■ What needs to be done ■
Everything in the listing below from the line containing "Viewport: 555px width, 468px height." through the line containing "blank space right" must be repeated exactly; the remaining lines are not wanted.

■ Provided records ■
====

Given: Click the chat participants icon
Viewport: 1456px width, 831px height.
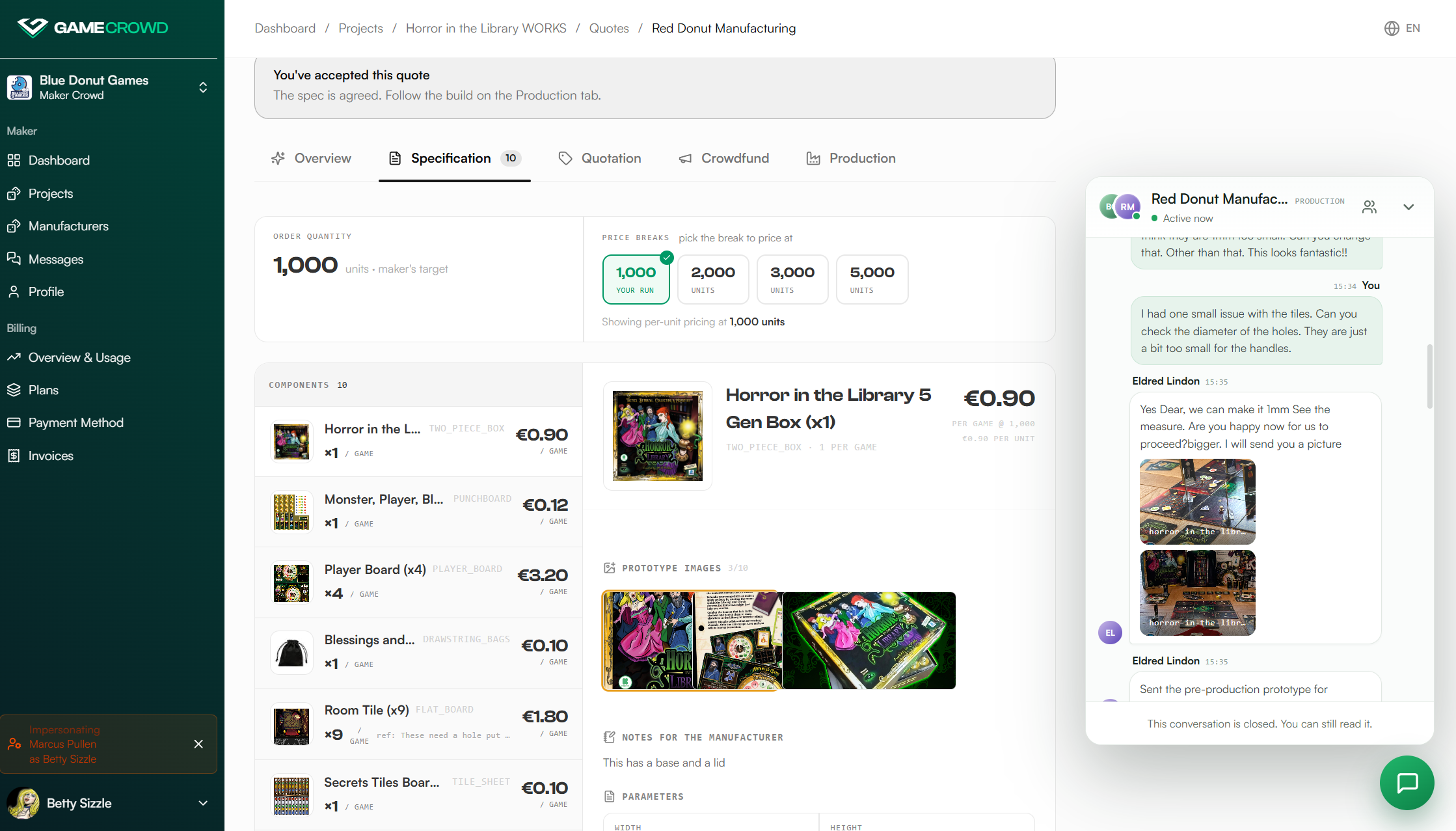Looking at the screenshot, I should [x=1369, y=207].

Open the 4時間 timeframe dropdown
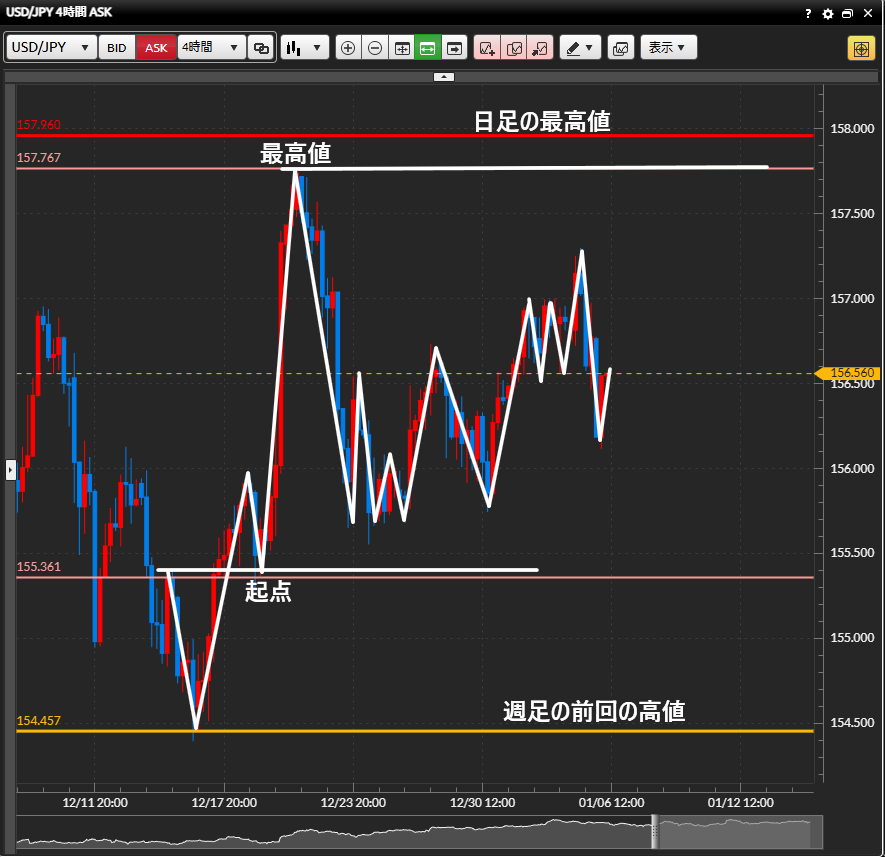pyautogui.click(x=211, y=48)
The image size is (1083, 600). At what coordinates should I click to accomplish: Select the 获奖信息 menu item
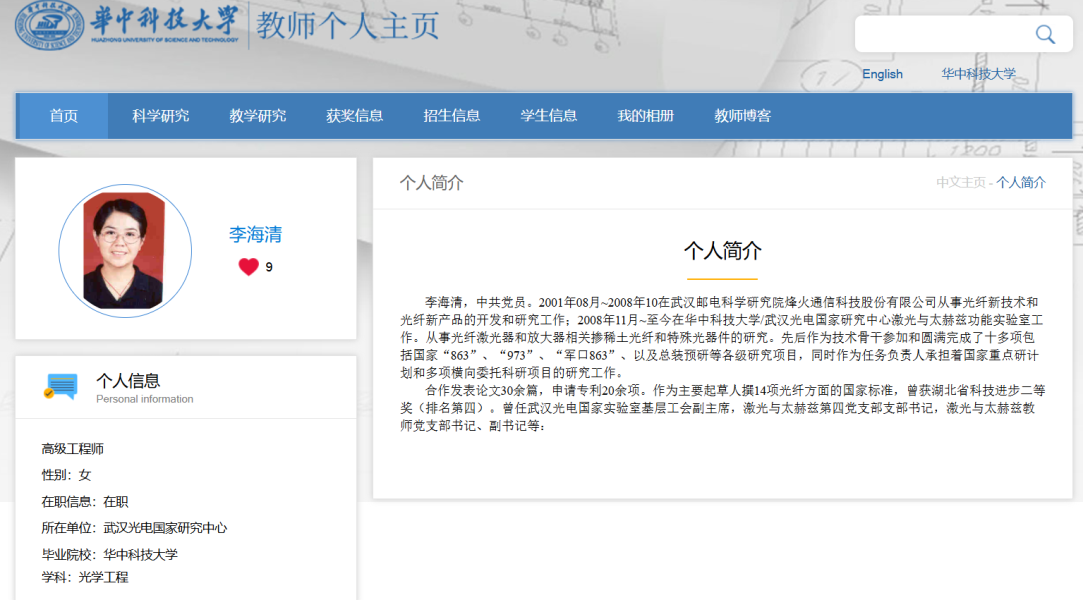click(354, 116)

====

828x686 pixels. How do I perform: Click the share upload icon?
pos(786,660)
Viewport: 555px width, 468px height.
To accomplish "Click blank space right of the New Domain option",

====

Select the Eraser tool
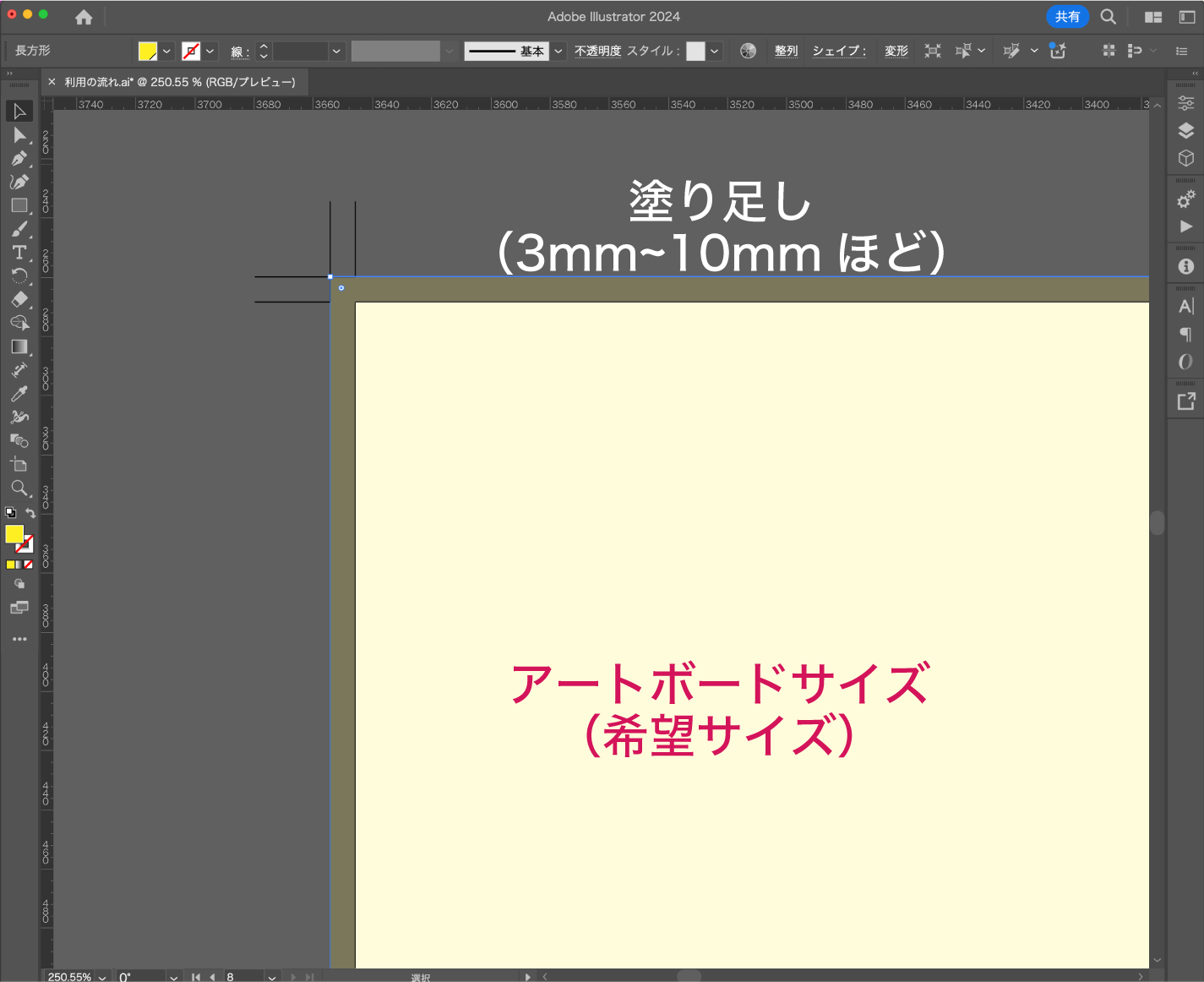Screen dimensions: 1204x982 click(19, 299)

====

■ Output of the task ■
Viewport: 555px width, 468px height.
To accomplish "Click blank space right of the New Domain option",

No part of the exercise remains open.